MCP (Model Context Protocol)

Command	Description
`harness mcp list`	List configured MCP servers and status
`harness mcp test`	Test server connections and list tools
`harness mcp discover`	Scan for servers from Claude Desktop, Cursor, VS Code, etc.
`harness mcp search <query>`	Search the MCP registry
`harness mcp install <query>`	Install an MCP server from the registry

Command	Description
`harness install <source>`	Install from file, URL, or source name (auto-detects format)
`harness discover search <query>`	Search all community sources for content
`harness discover env`	Scan .env files for API keys, suggest MCP servers
`harness discover project`	Detect tech stack, suggest rules/skills
`harness bundle <output>`	Pack primitives into a shareable bundle
`harness bundle-install <source>`	Install from a bundle
`harness export [output]`	Export harness to a portable JSON bundle
`harness import <bundle>`	Import a harness bundle
`harness sources list`	List configured community content sources

Monitoring

Command	Description
`harness dashboard`	Unified view of health, costs, sessions, workflows
`harness health`	System health status and metrics
`harness costs`	View API spending
`harness analytics`	Session analytics and usage patterns
`harness metrics`	Workflow execution metrics

Model Aliases

Use -m with a shorthand instead of full OpenRouter model IDs:

Alias	Model
`gemma`	google/gemma-4-26b-a4b-it
`gemma-31b`	google/gemma-4-31b-it
`qwen`	qwen/qwen3.5-35b-a3b
`glm`	z-ai/glm-4.7-flash
`claude`	anthropic/claude-sonnet-4
`gpt4o`	openai/gpt-4o

Tools

Agent Harness uses three tool layers, in priority order:

MCP servers — the primary tool layer.

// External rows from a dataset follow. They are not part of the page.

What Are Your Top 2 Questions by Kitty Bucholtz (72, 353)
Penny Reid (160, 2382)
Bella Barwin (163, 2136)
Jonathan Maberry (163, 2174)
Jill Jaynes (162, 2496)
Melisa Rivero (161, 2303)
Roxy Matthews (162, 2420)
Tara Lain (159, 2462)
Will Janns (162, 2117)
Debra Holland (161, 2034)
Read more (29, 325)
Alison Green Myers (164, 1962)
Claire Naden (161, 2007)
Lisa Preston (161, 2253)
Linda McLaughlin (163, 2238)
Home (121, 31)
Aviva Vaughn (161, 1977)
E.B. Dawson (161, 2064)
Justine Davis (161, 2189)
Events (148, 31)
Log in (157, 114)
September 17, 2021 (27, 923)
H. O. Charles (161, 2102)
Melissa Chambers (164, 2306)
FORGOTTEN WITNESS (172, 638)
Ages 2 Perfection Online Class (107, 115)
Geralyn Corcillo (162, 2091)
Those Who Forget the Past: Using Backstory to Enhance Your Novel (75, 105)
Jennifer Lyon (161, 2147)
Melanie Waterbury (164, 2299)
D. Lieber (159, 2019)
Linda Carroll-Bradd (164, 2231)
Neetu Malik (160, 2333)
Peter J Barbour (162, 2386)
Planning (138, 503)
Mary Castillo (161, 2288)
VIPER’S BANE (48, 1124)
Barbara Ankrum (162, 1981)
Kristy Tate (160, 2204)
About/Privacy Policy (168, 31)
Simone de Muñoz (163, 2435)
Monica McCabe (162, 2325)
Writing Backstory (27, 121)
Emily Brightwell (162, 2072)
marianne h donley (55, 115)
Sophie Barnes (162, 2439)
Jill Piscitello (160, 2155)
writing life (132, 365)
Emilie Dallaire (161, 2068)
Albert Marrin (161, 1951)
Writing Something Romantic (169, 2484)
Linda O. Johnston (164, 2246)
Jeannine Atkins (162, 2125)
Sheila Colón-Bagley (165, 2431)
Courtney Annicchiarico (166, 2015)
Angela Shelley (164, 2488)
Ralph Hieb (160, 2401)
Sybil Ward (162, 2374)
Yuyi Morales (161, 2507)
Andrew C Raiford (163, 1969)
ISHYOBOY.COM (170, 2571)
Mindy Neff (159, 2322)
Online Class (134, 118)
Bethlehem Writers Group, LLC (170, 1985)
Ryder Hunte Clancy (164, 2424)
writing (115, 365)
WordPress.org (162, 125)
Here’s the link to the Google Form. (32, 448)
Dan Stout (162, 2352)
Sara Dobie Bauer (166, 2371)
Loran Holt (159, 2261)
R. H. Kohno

Anything an agent reaches beyond its own files comes from an MCP server: web search, browsers, databases, file systems, code execution. Search the registry with harness mcp search <query> or detect what's already on your machine with harness mcp discover.
Markdown HTTP tools — for trivial REST APIs where spinning up an MCP server is overkill. Drop a markdown file in tools/ with frontmatter, an ## Authentication section, and an ## Operations section. The harness's HTTP executor calls them directly.
Programmatic tools — escape hatch. For latency-critical or harness-internal access where you need a real JS function. Register via defineAgent().withTool(...).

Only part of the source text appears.